Les femmes et les Italiens, ce n’est pas une légende ! Pétrarque chantait Laura, Dante louait Béatrice... et Fellini, Antonioni leurs égéries respectives. Les Siciliens n’échappent pas à la règle. Vierge, mamma, idéal de beauté et de pureté, la femme est vénérée et presque redoutée.

Mais si les Siciliens ne sont pas avares en superlatifs sur leur sujet de prédilection (avec le foot), les féministes ont encore un peu de travail à faire. Selon le proverbe : Bona donna, donna chi nun parla (Une femme bien est une femme qui ne parle pas). Heureusement, la situation évolue, les femmes accèdent désormais à des situations qui leur étaient auparavant interdites et ne se cantonnent plus du tout aux rôles traditionnels qui leur étaient révolus : la maison, la cuisine et les enfants ! La femme n’est plus enfermée dans le rôle réducteur de la mamma. Le divorce est permis en Italie depuis 1970, la pilule est communément utilisée et l’avortement est dépénalisé depuis 1978. Aujourd’hui, garçons et filles reçoivent la même éducation et ils ont de ce fait les mêmes espérances professionnelles. Les femmes trouvent de nouvelles fonctions dans la société et le taux de natalité en berne le prouve.
La discrétion reste de mise dans les familles conservatrices et certaines « affaires » restent celles des hommes. Les ragazzi siciliens sont aussi démonstratifs que tout Italien qui se respecte devant la donna qui passe dans la rue. Même si le rapport de séduction et les jeux de regard sont intenses et très codifiés, les garçons sont, malgré tout, respectueux et un peu embarrassés de certains principes. Toujours est-il que 9 couples sur 10 se marient à l’église. L’union libre n’est pas la règle !

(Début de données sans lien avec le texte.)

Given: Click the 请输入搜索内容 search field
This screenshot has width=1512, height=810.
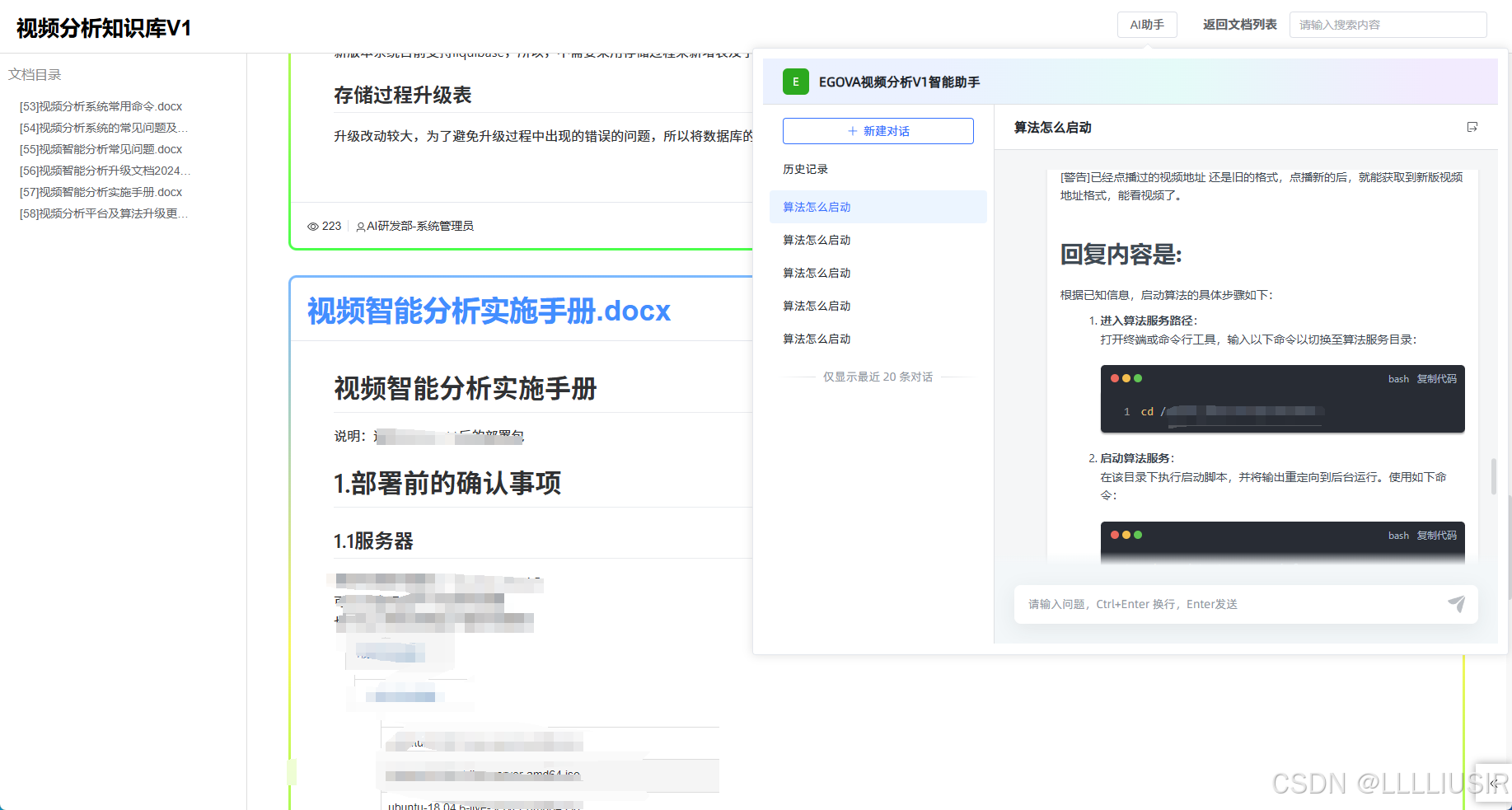Looking at the screenshot, I should [1388, 24].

Les communautés LGBTQ mieux acceptées

Basta l’omertà ! Longtemps l’homosexualité fut un sujet tabou en Sicile et les homosexuels étaient contraints de se cacher. Dans une société machiste et sous le joug de l’Eglise, c’était une évidence. Heureusement les choses évoluent. La communauté gay sicilienne, sans s’afficher, revendique ses droits, ses espaces, sa liberté. Désormais l’homosexualité est visible, ce qui était impensable au siècle dernier. Depuis une dizaine d’années les villes de Catane et de Palerme ont leurs quartiers réputés gays, leurs établissements, leurs artistes... Taormina est connue pour être une ville du « pink tourime ». Au niveau national, l’émancipation est plus affirmée. En mai 2016 était adoptée la loi de l’Union civile qui permet à un couple homosexuel, à la manière du PACS d’union civile en France, de bénéficier des mêmes droits (transmission du patrimoine, retraite, bail, etc.) qu’un couple hétérosexuel. De même l’adoption par un concubin du même sexe d’un enfant est possible, mais pas l’adoption complète. Retrouvez les coordonnées des différentes associations et lieux gays siciliens sur le site généraliste italien (www.arcigay.it).